Затем он отвернулся и стал тихо рассказывать:
— Мне было восемь лет. Не знаю, как ты, а я хорошо помню себя именно в этом возрасте. В ноябре 1938 года мама устроила мне прекрасный день рождения. Собрала всех, кто еще остался, испекла маленький пирог с яблоками. Я до сих пор не знаю, где она в то время смогла найти муку, а в ноябре — яблоки. Пирог был очень сладкий, вкусный. Нам всем очень понравился. Моему старшему брату Хаиму и моей сестре Ребекке.
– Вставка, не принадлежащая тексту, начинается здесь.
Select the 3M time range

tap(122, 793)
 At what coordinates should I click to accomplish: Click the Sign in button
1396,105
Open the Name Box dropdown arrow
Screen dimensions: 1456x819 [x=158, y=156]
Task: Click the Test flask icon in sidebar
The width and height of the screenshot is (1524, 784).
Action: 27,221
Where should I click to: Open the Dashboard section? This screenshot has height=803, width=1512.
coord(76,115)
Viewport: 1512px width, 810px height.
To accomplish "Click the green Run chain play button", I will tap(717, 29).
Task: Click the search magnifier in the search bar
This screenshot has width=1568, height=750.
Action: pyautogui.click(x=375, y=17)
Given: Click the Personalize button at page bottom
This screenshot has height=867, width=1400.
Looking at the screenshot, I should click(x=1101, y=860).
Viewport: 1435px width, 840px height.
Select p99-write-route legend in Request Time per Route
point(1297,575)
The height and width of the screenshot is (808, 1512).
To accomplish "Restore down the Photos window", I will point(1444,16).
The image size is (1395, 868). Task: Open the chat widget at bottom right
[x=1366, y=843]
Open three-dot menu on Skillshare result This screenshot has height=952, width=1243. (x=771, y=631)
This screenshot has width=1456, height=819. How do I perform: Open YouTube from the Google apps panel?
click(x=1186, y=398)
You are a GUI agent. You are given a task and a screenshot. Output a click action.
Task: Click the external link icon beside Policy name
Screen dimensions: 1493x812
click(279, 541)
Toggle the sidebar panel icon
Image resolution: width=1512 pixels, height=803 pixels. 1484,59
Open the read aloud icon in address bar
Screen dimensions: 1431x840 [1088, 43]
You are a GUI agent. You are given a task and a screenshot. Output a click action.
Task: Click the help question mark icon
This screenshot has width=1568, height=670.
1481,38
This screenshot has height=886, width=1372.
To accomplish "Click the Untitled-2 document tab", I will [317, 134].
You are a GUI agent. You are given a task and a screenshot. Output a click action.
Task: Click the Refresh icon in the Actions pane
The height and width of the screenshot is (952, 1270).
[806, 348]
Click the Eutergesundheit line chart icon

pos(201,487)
Вилли удивленно вскинул глаза. Он первый раз слышал о том, что у его давнего друга Густава есть брат и сестра, да еще с такими явно не швейцарскими именами.
— А ты не удивляйся, не удивляйся. В еврейской семье детей очень часто называют этими библейскими именами. А я из еврейской семьи. — Густав в упор посмотрел на своего собеседника.
Вилли собирался что-то ответить, но Густав движением руки остановил его.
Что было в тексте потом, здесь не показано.